Она задумалась, на лице отразилось недоумение.
— Не припоминаю.
— Откуда она родом?
— На память приходит Кентукки.
— Она часто ездила домой?
— У меня не сложилось такого впечатления. Думаю, она ездила домой на каникулы, что-то в этом роде.
«В таком случае, маловероятно, что она получила рецепт на либриум в Кентукки, где жили ее родные», — подумала я.
— Ты упомянула, что она только начала юридическую практику, — продолжала я. — Ей приходилось много разъезжать, была необходимость выезжать из города?
Она подождала пока на стол поставили фирменный салат, затем сказала:
— В правовой школе у нее был близкий приятель. Не могу вспомнить его имени, но я с ним беседовала, расспрашивала о ее привычках, занятиях. Он считал, что у Джилл был роман.
— Почему он так думал?
— Потому что во время учебы на третьем курсе юридической школы она почти каждую неделю ездила в Ричмонд под предлогом поиска работы, ей нравился Ричмонд, и она хотела найти там работу. Он сказал, что она нередко брала его конспекты, поскольку из-за этих поездок часто пропускала занятия. Ему это казалось странным, особенно после того, как сразу по окончании учебы ей удалось устроиться работать в фирму, расположенную здесь же, в Вильямсбурге. Он неоднократно обращал внимание на этот факт, так как считал, что поездки могли иметь отношение к ее смерти, если она, например, встречалась с женатым человеком в Ричмонде и, возможно, пригрозила ему рассказать об их отношениях его жене. Может быть, у нее была связь с каким-нибудь солидным человеком, преуспевающим адвокатом или судьей, который не мог позволить себе скандала и заставил Джилл умолкнуть навсегда. Или нанял кого-нибудь для выполнения этой работы, а Элизабет просто не повезло, что она в этот момент оказалась рядом.
— Что ты думаешь?
— Эта нить никуда не привела, как девяносто других концов, бывших у меня в руках.
— У Джилл были романтические отношения с этим студентам, который рассказал о ней?
— Думаю, ему хотелось, чтобы она была к нему неравнодушна, — ответила Эбби. — Но на самом деле — нет.
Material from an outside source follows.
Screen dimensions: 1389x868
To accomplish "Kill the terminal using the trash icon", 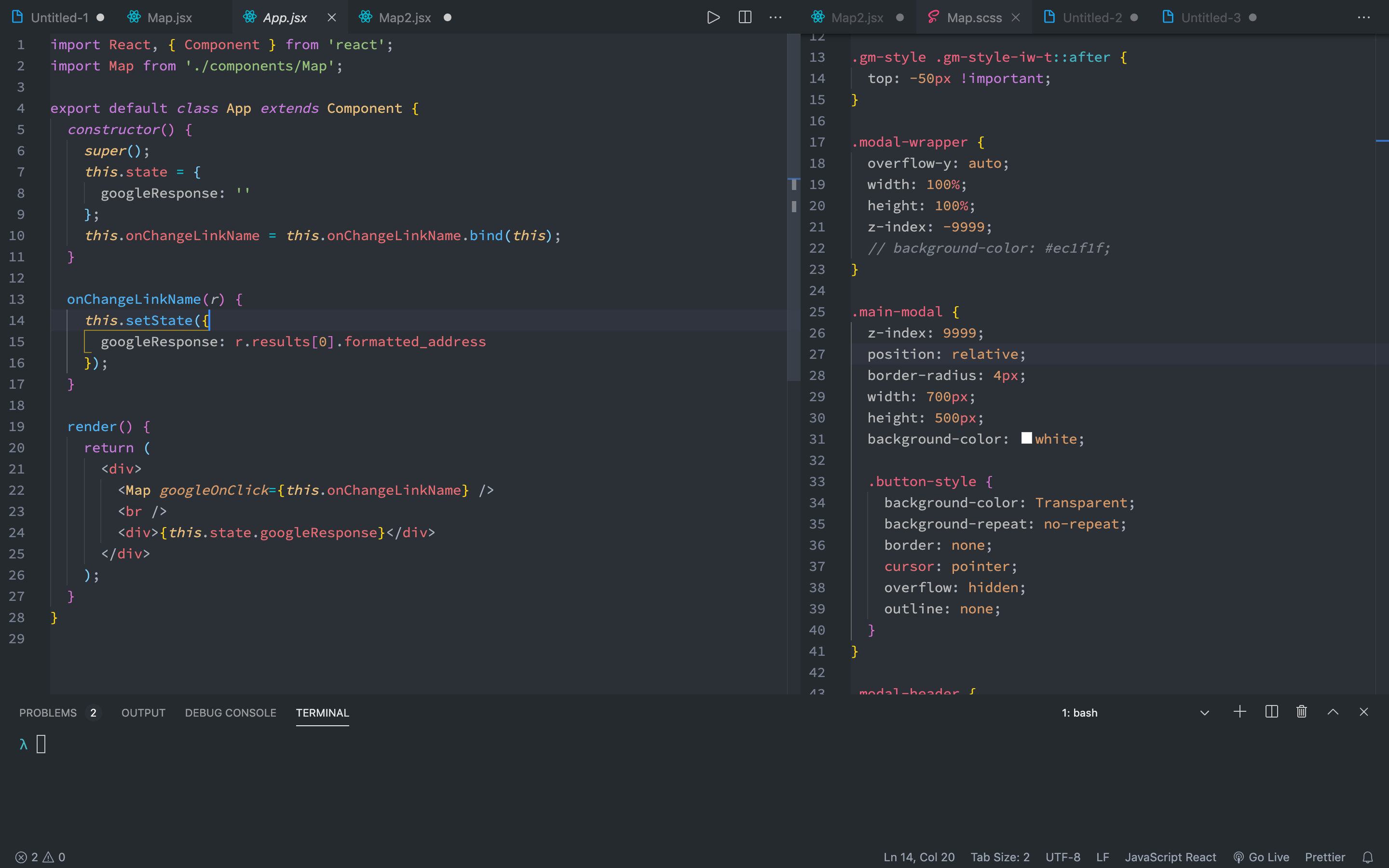I will click(x=1301, y=712).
Таких отношений не было. Я почти уверена, что именно поэтому у него возникли подобные подозрения. Он был самонадеян и считал единственной причиной, помешавшей Джилл поддаться его обаянию, существование соперника, тайного любовника, возможно, о котором никто не знал.
— Этот студент рассматривался как подозреваемый убийца?
— Нет. Во время убийства его не было в городе, и это установлено вне всяких сомнений.
— Ты беседовала с кем-нибудь из адвокатов фирмы, где работала Джилл?
— Да, но мало чего добилась, — ответила Эбби. — Ты же знаешь этих адвокатов. Во всяком случае, она работала всего несколько месяцев. Не думаю, чтобы коллеги по работе знали ее достаточно хорошо.
— Не похоже, чтобы Джилл была экстравертом, — заметила я.
— Ее описывают как приятную, умную, но замкнутую в себе.
— А Элизабет?
— Как более открытую, — сказала Эбби. — Такой она, думаю, и была. Иначе не смогла бы успешно работать в торговле.
Блеск газовых фонарей отодвинул сумрак от тротуаров, когда мы шли к стоянке машин на Торговой площади. Плотные облака закрывали луну, и влажный, холодный ветер пронизывал до костей.
— Интересно, чем бы теперь занимались эти пары, будь они живы, какие бы изменения произошли в их жизнях? — проговорила Эбби, уткнув подбородок в воротник и засунув руки в карманы.
— Что, как ты думаешь, делала бы Хенна? — осторожно спросила я ее о сестре.
— Вероятно, она все еще жила бы в Ричмонде. Думаю, мы обе жили бы там.
— Жалеешь, что ты уехала?
— Бывают дни, когда жалею обо всем. С тех пор как не стало Хенны, чувствую себя так, словно у меня нет никакого выбора, ничего не могу делать, как хочу. Будто я живу под гнетом не зависящих от меня обстоятельств.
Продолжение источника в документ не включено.